I need to heal from the self-inflicted trauma caused as a secondary effect of the primary traumas

There is indeed much we need to heal from. We need to heal from out tortures as children. We need to heal from our bathroom horror stories. We need to heal from being forced to accept that we are queer as children on the playground before we even knew what that means. We need to heal from the education we lost, the love we never received and affection we were deprived off because we are queer. We also need to heal our relations, with friends who outed us or shunned us, with family who loved us and switched the moment we said “yes, I am gay” and from colleagues who sneered and snickered until we left the places we thought we’d build careers.
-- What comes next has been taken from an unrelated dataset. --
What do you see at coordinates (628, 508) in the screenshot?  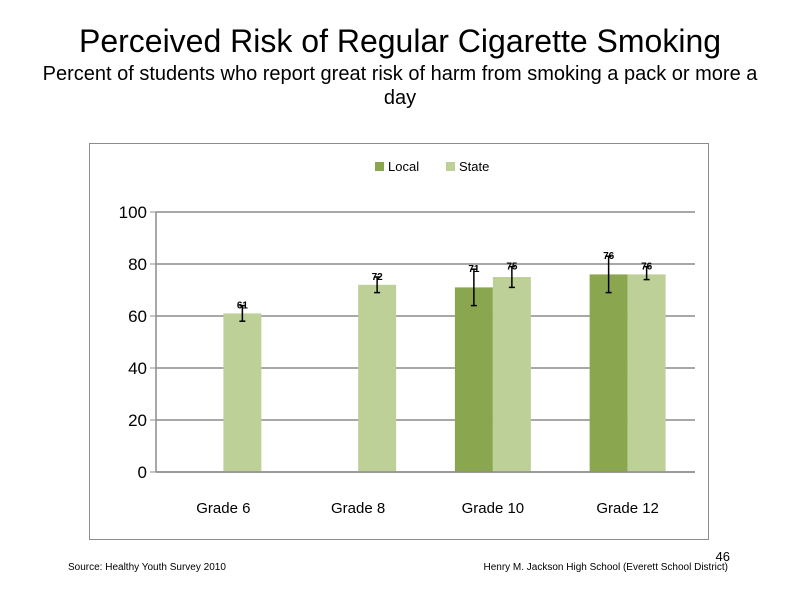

And we need to heal our whole selves.

Though I never came out, because I didn’t need to (and yes my family knows I am gay) … I still have times when I wonder if I have been fully accepted or I am just tolerated because of that proverbial saying about family.

I want to heal that part of me. I want to heal due to my fractured relationship with my father who was absent in my life until two years ago. I need to heal from the notion that people need to prove their worth and place in my life – because I question motives and intentions due to past trauma. I need to heal from the pain of a friend being unkind and shaming me for my sexuality. And I believe I need to heal from the self-inflicted trauma caused as a secondary effect of the primary traumas.

As we gear up to try again in 2019 (and yes, 2018 was not the greatest of years), the one thing I hope we can bring with us into this New Year is a desire and intention to heal. Whether we forgive and then forget, we accept apologies and rebuild relations, or we move on from trauma and hurt – I hope we bring ourselves closer to some soothing resolution. I hope we can define healing by what it means to each of us and pursue it. May we allow ourselves to face our traumas one last time and finally free ourselves from them this New Year.